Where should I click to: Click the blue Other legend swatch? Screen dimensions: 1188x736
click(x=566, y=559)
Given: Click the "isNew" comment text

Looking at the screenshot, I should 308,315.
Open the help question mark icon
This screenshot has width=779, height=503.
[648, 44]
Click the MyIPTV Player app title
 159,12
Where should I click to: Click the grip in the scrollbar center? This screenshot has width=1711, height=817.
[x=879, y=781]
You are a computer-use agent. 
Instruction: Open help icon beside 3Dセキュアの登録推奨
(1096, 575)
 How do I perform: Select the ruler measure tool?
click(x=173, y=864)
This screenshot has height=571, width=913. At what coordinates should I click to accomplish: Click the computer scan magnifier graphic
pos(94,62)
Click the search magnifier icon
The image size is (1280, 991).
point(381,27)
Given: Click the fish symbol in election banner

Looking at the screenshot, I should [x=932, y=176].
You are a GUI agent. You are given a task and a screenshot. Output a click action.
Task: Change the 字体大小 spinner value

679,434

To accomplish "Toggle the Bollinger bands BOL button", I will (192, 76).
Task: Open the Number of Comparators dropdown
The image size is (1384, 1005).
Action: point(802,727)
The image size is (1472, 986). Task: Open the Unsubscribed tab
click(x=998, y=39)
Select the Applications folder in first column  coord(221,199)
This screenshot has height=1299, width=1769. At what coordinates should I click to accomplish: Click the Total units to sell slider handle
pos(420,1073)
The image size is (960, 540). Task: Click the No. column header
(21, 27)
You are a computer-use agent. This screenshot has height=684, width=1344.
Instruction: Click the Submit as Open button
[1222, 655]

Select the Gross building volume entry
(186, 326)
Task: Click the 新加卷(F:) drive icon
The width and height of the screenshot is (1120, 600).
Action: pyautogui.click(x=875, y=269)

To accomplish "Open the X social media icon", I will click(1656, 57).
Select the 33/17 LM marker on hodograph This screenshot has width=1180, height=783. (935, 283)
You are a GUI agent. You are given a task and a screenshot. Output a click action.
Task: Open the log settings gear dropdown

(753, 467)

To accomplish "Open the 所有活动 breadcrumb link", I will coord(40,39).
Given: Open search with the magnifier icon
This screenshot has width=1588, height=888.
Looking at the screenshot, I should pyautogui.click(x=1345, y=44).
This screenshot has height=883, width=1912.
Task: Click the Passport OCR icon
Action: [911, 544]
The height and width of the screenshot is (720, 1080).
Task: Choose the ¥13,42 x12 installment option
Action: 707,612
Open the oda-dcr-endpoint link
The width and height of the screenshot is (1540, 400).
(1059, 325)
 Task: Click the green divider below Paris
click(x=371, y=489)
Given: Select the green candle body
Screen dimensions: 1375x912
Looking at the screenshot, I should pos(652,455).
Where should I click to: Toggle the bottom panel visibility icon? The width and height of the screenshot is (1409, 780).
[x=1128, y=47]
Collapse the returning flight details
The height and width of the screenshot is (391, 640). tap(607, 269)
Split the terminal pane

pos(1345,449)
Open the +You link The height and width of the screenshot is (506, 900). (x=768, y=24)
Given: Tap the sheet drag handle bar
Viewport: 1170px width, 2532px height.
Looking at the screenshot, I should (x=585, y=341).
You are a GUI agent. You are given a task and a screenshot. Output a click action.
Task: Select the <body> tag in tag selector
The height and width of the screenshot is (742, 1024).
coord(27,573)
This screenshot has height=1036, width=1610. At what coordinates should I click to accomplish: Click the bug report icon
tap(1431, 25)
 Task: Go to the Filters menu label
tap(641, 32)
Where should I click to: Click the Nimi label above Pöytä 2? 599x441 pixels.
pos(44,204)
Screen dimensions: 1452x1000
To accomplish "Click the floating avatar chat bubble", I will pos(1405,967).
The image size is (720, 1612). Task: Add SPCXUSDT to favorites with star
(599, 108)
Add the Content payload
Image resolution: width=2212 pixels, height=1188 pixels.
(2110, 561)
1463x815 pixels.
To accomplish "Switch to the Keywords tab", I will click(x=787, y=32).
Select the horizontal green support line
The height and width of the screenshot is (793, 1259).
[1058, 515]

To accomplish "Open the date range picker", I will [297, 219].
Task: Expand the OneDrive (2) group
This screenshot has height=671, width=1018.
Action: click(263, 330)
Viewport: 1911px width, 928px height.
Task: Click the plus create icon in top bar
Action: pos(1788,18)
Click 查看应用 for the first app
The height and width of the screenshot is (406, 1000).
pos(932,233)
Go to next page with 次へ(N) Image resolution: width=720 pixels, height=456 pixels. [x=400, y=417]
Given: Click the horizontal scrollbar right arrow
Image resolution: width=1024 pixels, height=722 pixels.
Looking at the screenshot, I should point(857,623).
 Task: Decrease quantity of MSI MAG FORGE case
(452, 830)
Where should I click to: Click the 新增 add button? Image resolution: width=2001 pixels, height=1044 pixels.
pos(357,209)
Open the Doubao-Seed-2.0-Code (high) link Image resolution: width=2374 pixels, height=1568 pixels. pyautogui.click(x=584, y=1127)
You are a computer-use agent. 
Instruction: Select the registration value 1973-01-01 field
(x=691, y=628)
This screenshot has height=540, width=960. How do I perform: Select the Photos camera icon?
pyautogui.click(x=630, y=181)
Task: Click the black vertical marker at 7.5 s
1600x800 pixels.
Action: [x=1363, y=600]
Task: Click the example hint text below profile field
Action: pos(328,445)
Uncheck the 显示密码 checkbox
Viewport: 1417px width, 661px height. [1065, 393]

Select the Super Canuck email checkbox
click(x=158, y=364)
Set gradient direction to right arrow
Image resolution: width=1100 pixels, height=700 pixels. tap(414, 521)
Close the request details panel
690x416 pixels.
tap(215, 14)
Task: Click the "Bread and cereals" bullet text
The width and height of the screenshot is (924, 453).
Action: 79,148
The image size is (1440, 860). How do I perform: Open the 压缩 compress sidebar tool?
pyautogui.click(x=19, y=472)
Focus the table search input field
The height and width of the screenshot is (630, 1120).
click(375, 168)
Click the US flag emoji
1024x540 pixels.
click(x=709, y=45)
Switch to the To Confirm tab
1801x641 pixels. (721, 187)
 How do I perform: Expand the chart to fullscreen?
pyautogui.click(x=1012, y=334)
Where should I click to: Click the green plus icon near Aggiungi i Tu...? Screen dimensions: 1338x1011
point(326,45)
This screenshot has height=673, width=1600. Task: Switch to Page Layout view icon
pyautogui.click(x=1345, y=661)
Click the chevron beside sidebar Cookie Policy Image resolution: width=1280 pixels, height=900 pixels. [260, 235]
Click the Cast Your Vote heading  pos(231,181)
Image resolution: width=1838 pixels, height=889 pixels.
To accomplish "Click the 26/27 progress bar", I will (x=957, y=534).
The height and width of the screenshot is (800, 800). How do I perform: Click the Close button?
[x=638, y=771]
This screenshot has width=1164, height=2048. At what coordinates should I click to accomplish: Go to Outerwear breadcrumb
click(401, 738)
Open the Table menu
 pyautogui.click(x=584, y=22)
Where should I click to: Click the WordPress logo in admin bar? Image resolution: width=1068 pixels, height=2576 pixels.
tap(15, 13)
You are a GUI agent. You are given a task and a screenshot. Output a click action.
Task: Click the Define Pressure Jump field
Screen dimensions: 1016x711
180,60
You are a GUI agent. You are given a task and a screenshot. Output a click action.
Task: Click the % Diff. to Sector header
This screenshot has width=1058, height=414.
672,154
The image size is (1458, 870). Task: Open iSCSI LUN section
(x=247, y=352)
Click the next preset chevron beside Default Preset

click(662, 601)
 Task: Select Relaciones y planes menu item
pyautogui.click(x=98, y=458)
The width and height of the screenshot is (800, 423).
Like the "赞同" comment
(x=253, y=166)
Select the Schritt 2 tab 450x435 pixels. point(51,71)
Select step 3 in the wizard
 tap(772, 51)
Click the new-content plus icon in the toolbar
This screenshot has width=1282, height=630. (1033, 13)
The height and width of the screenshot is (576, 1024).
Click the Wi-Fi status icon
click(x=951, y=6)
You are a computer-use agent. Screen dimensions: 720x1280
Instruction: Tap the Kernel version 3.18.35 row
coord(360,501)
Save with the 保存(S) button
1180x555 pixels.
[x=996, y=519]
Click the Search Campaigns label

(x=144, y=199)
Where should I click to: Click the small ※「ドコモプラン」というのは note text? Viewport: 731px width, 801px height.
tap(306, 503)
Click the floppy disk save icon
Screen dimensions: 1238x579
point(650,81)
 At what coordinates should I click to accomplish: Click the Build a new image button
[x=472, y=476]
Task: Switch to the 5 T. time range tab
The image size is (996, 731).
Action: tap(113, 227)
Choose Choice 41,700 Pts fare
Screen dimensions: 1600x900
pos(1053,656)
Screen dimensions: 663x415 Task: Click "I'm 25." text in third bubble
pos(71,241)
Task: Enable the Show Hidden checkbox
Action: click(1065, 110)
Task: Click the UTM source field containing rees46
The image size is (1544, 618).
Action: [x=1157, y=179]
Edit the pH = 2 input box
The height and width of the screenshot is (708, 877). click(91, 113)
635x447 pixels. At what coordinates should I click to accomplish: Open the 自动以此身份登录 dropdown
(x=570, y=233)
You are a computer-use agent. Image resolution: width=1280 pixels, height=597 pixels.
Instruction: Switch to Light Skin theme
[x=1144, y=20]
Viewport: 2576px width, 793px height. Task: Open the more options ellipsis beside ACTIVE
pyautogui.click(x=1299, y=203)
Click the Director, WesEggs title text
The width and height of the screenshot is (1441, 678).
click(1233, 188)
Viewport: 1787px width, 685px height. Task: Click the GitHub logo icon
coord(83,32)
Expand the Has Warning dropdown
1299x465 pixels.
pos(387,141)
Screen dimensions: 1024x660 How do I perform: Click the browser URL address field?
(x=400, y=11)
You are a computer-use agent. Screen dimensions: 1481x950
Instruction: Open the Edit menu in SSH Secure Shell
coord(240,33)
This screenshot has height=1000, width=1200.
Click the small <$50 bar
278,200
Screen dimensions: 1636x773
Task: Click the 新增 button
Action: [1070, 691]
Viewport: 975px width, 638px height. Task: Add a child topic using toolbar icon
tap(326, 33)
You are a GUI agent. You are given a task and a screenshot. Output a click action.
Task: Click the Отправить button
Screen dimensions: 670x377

* * * * *

Look through the entries above and quote exactly the lines from the line with "Viewport: 1787px width, 685px" to the line with "This screenshot has height=1000, width=1200.", counting both of those lines.

Viewport: 1787px width, 685px height. Task: Click the GitHub logo icon
coord(83,32)
Expand the Has Warning dropdown
1299x465 pixels.
pos(387,141)
Screen dimensions: 1024x660 How do I perform: Click the browser URL address field?
(x=400, y=11)
You are a computer-use agent. Screen dimensions: 1481x950
Instruction: Open the Edit menu in SSH Secure Shell
coord(240,33)
This screenshot has height=1000, width=1200.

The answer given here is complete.